_TASK PROMPT_
Answer these questions from the post on Pynchon's names and Karl Bopp, which follows.
1. In what series and year did the book on Hjalmar Schacht appear?
2. What did the book's author set up after joining the Philadelphia Fed?
3. On what page of Vineland is the quoted passage found?

_GIVEN TEXT_
Pynchon's names: Karl Bopp

Mark Kohut mark.kohut at gmail.com
Sun Sep 7 06:48:15 CDT 2014


I say Always Possible and with TRP even more so. (By that I am sorta referring to  David Grossman's remark in an essay I read last evening in which he gives examples of readers who tell him they can see the influence of so-and-so whom he had never read but then does and says They were right. ) 

Sent from my iPad

> On Sep 7, 2014, at 5:51 AM, Kai Frederik Lorentzen <lorentzen at hotmail.de> wrote:
> 
> 
> Recently I came across a bibliographical reference that reads as follows:
> 
> Bopp, Karl R.: Hjalmar Schacht: Central Banker. University of Missouri Studies, 1939.
> 
> (The author later joined the Philadelphia Fed where he established the data processing department.
> http://www.federalreservehistory.org/People/DetailView/205)
> 
> When I read the name Karl Bopp, the Pynchon bell in my brain rang and I remembered a passage from Vineland (p. 221):
> 
> "Pale blue unmarked little planes appeared, on days of VFR unlimited nearly invisible against the sky, flown by a private vigilante squadron of student antidrug activists, retired military pilots, government advisers in civvies, off-duty deputies and troopers, all working under contract to CAMP and being led by the notorious Karl Bopp, former Nazi Luftwaffe officer and subsequently useful American citizen. During these weeks of surveillance, helicopter and plane crews were beginning to assemble each morning in a plasterboard ready room out in the flats below Vineland, near the airport, waiting for Kommandant Bopp to appear in the full regalia of his old profession and announce Der Tag."

_GIVEN DATA_

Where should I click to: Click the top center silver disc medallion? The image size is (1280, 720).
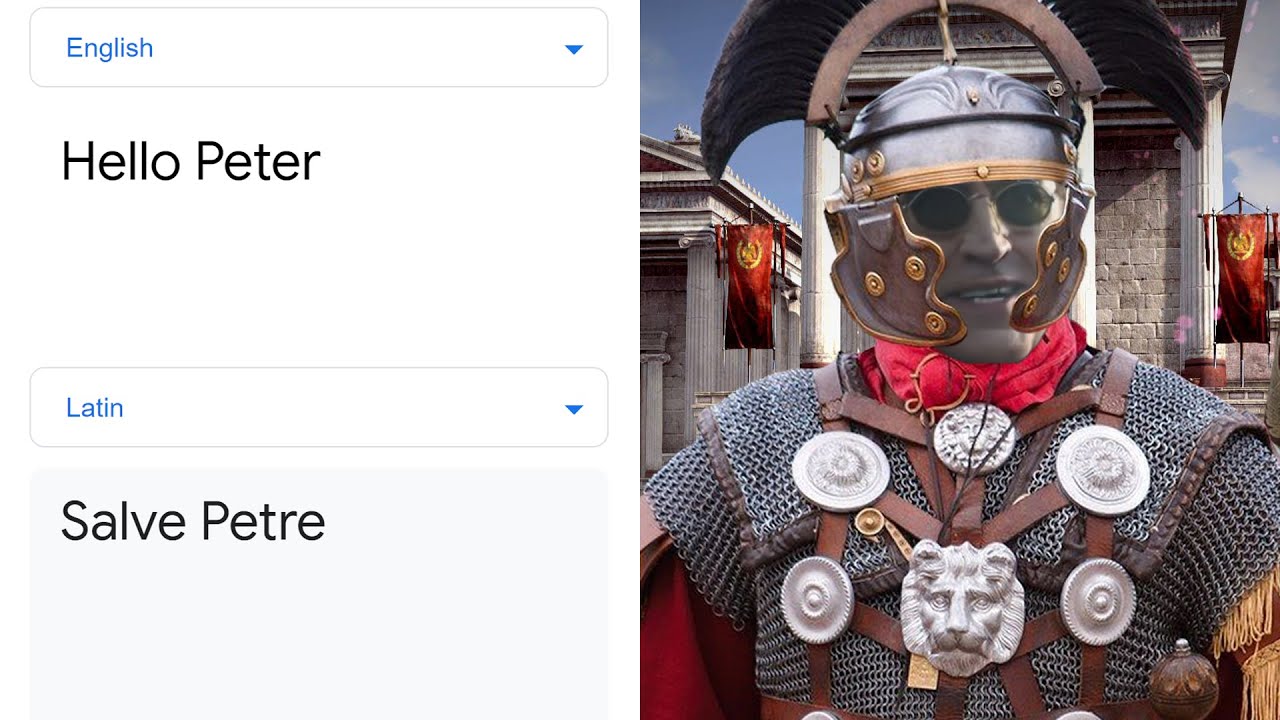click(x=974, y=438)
...
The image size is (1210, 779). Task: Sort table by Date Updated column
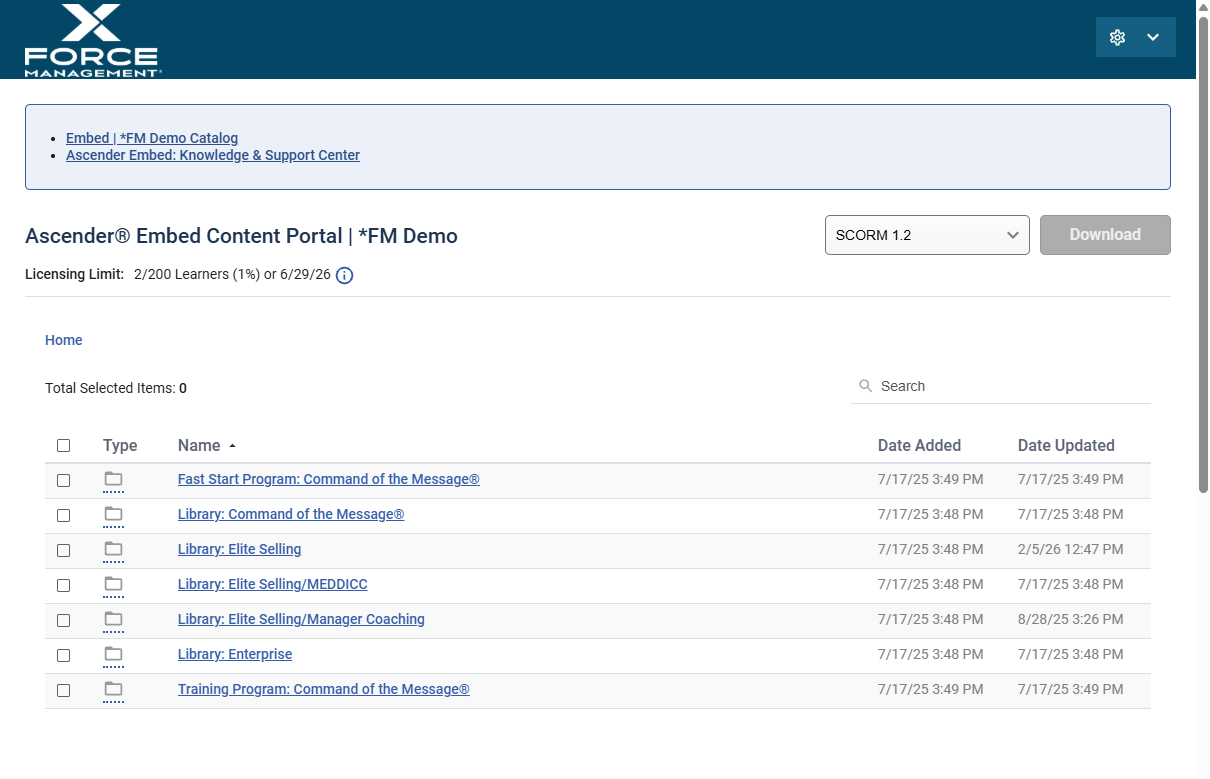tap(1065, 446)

_ANSWER TO THE PROBLEM_
1. University of Missouri Studies, 1939.
2. The data processing department.
3. Page 221.